*** DATA FOR REVIEW ***

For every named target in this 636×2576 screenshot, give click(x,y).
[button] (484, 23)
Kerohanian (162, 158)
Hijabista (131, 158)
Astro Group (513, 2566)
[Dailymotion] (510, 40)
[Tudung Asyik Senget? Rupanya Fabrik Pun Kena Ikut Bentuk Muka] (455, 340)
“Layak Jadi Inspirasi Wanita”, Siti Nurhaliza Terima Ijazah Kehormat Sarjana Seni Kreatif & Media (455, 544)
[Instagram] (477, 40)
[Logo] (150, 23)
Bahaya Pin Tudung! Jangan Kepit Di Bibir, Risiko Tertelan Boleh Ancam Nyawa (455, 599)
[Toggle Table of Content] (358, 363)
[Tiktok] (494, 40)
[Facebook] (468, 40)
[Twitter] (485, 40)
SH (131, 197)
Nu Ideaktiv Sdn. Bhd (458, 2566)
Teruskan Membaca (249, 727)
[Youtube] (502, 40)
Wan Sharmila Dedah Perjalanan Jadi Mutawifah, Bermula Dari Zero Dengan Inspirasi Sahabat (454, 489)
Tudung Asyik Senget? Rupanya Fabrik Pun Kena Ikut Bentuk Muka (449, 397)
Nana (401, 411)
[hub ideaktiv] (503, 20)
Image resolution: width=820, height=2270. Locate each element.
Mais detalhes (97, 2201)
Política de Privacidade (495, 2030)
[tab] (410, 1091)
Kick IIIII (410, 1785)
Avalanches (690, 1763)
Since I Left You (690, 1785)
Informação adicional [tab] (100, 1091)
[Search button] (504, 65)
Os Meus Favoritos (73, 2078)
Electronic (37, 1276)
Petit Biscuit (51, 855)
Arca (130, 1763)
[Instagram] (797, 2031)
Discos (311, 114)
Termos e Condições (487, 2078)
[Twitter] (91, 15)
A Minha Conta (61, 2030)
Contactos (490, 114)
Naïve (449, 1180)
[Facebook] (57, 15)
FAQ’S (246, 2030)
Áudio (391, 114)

*** End of DATA FOR REVIEW ***

Write the "Mais detalhes (97, 2201)" line and all later lines exactly. Stop at the end of the data.

Mais detalhes (97, 2201)
Política de Privacidade (495, 2030)
[tab] (410, 1091)
Kick IIIII (410, 1785)
Avalanches (690, 1763)
Since I Left You (690, 1785)
Informação adicional [tab] (100, 1091)
[Search button] (504, 65)
Os Meus Favoritos (73, 2078)
Electronic (37, 1276)
Petit Biscuit (51, 855)
Arca (130, 1763)
[Instagram] (797, 2031)
Discos (311, 114)
Termos e Condições (487, 2078)
[Twitter] (91, 15)
A Minha Conta (61, 2030)
Contactos (490, 114)
Naïve (449, 1180)
[Facebook] (57, 15)
FAQ’S (246, 2030)
Áudio (391, 114)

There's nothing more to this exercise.